How many words can you create of length 6 with given properties?

Question

How many words can you create of length 6, from the letters a, b, c and d if

1. you must include each letter at least once
2. you must include each letter at least once, and a must appear exactly once.

My take:

1.a b c d _ _, I first try to find every variation of abcd fitting into 6 places, I have less elements then places so I flip the roles and think like, 6 places going into 4 elements so I get:

$P(^6_4)$

Now I multiply this by the amount of variations with repetition that abcd can take in _ _. Which is:

$$\bar{P}\binom42= n^p=4^2 = 16$$

So my answer is:

$$P\binom 64\cdot16$$

However the answer sheet tells me it's $ 3*\binom6{2,2,1,1} = 540$ and I have no idea why

Answer 1

You are wrong and the answer sheet is wrong.

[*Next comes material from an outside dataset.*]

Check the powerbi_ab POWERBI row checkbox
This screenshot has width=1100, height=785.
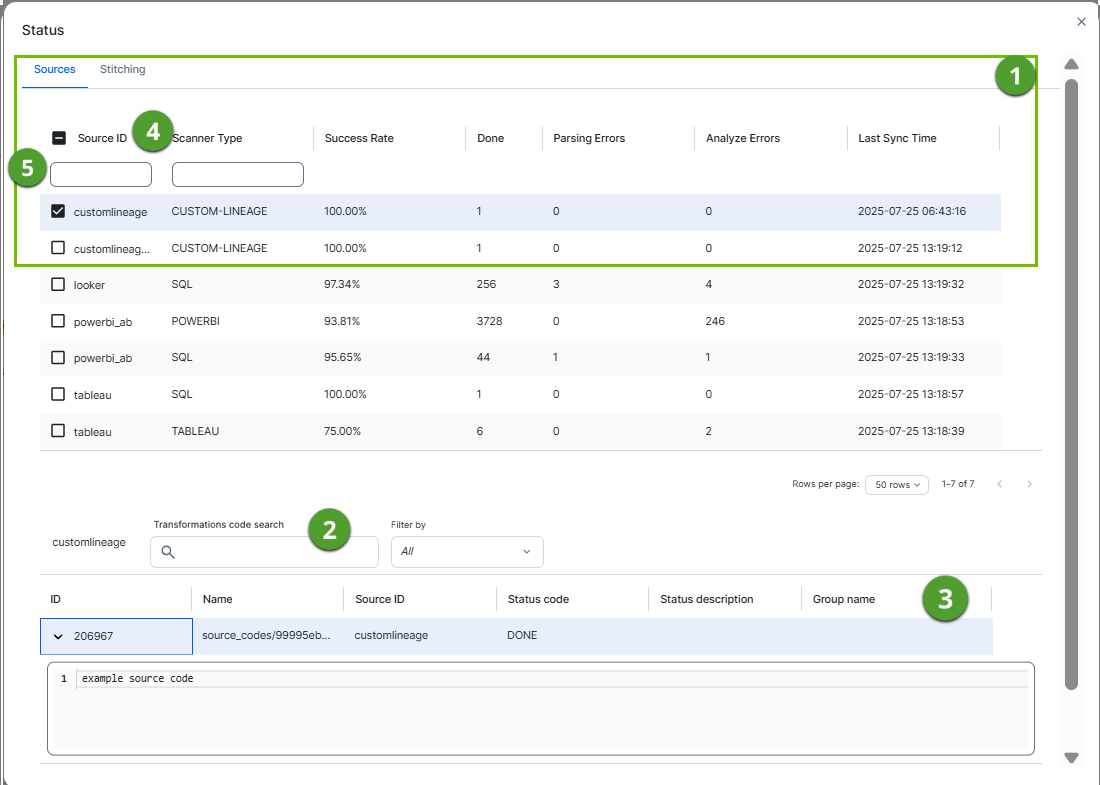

If every letter occurs at least once, then either

(A) One letter occurs three times and the others occur once each.

or

(B) Two letters occur twice and the other letters occur once.

1. (A) there are four ways to pick which letter occurs three times, and then $\binom6{3,1,1,1}$ ways to order the letters.
   (B) There are $\binom{4}{2}=6$ ways to pick two letters to occur twice, and then $\binom6{2,2,1,1}$ ways to order them

2. The second case is similar, but the number of ways of selecting the letters to occur more than once are smaller since $a$ cannot occur more than once. I will leave that to you.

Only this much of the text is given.